*** Texto de referencia ***

El presidente Donald J. Trump ordenó la desclasificación de archivos gubernamentales relacionados con fenómenos aéreos no identificados (ovnis) y posibles evidencias vinculadas a vida extraterrestre, una decisión que marca un paso importante hacia la mayor transparencia del gobierno en materia de investigaciones científicas y fenómenos no explicados.
La orden ejecutiva del presidente Trump instruye a distintas agencias del gobierno a revisar y remover barreras de secreto que han mantenido gran parte de esta información fuera del alcance del público. El objetivo es permitir que ciudadanos, investigadores independientes y la comunidad científica accedan a documentos que históricamente han estado archivados bajo restricciones que impedían su divulgación.
Este movimiento ha generado una respuesta mixta en distintos sectores. Por un lado, numerosos científicos y organizaciones dedicadas al estudio de fenómenos aéreos no identificados han expresado su apoyo, calificando la desclasificación como una oportunidad para avanzar en la comprensión de fenómenos que permanecen sin explicación dentro de parámetros oficiales. La apertura de estos archivos podría aportar datos que amplíen el conocimiento sobre objetos o eventos observados en el espacio aéreo que no han sido identificados con claridad por los sistemas de defensa y detección actuales.
Por otro lado, algunos analistas han señalado que, aunque este gesto representa un avance hacia la transparencia, también plantea desafíos sobre cómo equilibrar la divulgación con la seguridad nacional y con la protección de fuentes y métodos sensibles, algo que las agencias han argumentado en el pasado como razón para restringir la publicación de ciertos archivos.
🇺🇸‼️ | ÚLTIMA HORA — El Presidente Donald Trump anunció que instruirá al Secretario de Guerra y a agencias federales a iniciar la divulgación de archivos relacionados con fenómenos aéreos no identificados (FANI), OVNIs y posible vida extraterrestre. pic.twitter.com/dO9BC3zLMq
— UHN Plus (@UHN_Plus) February 20, 2026
La orden presidencial impulsa a que se revisen documentos relacionados con encuentros de pilotos militares, informes de radar y datos recopilados por agencias como defensa y aeronáutica que estaban bajo clasificación, con la intención de llevarlos a un estatus donde puedan ser revisados por investigadores civiles y medios académicos. Esto incluye informes históricos y análisis sobre fenómenos que no han sido explicados bajo los protocolos tradicionales de investigación científica.
La decisión de Trump se inscribe dentro de una tendencia creciente de gobiernos por abrir sus archivos sobre fenómenos que interesan al público general, pero también demuestra un compromiso explícito de apertura hacia temas que durante décadas fueron considerados tabú o mantenidos fuera del escrutinio público.
Para millones de ciudadanos, el anuncio representa un reconocimiento oficial de que existen datos que merecen ser examinados con rigor científico y sin prejuicios, potenciando debates en universidades, centros de investigación y organizaciones independientes que llevan años recopilando y analizando testimonios y evidencias sobre fenómenos no identificados.

*** Material de consulta ***

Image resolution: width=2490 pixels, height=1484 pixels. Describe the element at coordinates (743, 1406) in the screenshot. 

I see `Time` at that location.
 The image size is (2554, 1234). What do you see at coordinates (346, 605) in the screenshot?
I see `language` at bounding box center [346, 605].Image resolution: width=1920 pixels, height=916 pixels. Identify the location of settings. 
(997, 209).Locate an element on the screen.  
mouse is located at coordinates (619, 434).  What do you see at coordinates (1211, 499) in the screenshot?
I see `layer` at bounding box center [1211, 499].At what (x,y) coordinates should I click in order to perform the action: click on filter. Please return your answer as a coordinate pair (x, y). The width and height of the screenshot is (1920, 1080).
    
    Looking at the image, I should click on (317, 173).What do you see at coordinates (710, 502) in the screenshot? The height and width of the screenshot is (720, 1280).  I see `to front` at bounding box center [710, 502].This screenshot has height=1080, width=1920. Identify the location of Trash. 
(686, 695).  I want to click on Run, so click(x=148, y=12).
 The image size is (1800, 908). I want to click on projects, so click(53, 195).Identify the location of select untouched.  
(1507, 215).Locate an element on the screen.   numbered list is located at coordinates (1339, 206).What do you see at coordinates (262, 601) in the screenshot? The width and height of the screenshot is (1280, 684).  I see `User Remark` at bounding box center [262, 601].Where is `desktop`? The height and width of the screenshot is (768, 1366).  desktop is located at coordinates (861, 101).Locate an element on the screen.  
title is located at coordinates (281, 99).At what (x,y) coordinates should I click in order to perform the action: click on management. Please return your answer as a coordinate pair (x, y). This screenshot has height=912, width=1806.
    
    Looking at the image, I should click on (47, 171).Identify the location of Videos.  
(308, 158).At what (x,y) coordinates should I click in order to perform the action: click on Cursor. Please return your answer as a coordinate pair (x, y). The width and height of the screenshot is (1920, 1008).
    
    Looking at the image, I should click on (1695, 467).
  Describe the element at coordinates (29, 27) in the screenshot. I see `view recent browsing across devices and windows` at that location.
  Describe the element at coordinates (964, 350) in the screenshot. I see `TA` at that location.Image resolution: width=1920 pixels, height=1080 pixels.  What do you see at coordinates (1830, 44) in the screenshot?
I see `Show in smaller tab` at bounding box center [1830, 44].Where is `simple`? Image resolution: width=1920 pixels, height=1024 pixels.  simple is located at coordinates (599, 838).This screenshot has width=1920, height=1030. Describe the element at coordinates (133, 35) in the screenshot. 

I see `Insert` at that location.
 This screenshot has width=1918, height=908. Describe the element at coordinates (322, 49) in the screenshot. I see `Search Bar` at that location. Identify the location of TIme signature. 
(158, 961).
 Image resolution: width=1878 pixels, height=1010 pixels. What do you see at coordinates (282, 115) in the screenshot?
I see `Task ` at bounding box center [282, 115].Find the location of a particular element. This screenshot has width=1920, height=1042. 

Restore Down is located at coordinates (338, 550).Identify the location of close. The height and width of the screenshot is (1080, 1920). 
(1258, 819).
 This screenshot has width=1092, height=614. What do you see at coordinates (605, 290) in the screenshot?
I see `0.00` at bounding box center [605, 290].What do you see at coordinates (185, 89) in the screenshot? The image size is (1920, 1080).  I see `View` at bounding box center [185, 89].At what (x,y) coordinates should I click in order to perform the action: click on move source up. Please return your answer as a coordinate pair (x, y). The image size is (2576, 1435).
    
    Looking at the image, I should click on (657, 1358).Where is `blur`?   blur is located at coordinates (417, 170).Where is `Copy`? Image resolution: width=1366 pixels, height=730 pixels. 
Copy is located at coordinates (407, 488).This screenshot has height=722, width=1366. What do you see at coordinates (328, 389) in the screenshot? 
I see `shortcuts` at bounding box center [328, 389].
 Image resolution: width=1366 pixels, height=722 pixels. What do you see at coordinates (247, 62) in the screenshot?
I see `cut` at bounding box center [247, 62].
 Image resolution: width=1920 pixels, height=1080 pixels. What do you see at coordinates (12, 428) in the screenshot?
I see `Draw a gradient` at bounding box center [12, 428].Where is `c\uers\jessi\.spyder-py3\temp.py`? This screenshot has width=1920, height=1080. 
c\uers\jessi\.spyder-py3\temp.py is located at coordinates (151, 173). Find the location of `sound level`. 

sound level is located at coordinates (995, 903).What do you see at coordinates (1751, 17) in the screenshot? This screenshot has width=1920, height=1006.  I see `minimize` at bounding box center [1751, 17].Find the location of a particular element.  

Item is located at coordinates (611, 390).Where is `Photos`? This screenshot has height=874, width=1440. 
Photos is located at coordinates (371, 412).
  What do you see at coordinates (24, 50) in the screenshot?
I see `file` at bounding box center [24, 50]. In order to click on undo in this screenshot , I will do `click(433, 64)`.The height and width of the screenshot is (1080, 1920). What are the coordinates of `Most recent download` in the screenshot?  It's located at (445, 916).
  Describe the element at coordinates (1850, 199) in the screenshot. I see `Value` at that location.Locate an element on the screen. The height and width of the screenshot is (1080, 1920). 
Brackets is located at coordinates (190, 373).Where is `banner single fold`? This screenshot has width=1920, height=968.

***

Ejercicios propuestos =
- A) Según el texto sobre la desclasificación de archivos de ovnis, ¿quiénes podrán acceder a los documentos gracias a la orden ejecutiva?
- B) Devuelve sin cambios el fragmento del texto sobre la desclasificación de archivos de ovnis que va desde "Este movimiento ha" hasta "y detección actuales.".
Las entradas constituyen un material aparte, independiente del texto de referencia.

Respuestas por ejercicio =
- A) Ciudadanos, investigadores independientes y la comunidad científica.

- B)
Este movimiento ha generado una respuesta mixta en distintos sectores. Por un lado, numerosos científicos y organizaciones dedicadas al estudio de fenómenos aéreos no identificados han expresado su apoyo, calificando la desclasificación como una oportunidad para avanzar en la comprensión de fenómenos que permanecen sin explicación dentro de parámetros oficiales. La apertura de estos archivos podría aportar datos que amplíen el conocimiento sobre objetos o eventos observados en el espacio aéreo que no han sido identificados con claridad por los sistemas de defensa y detección actuales.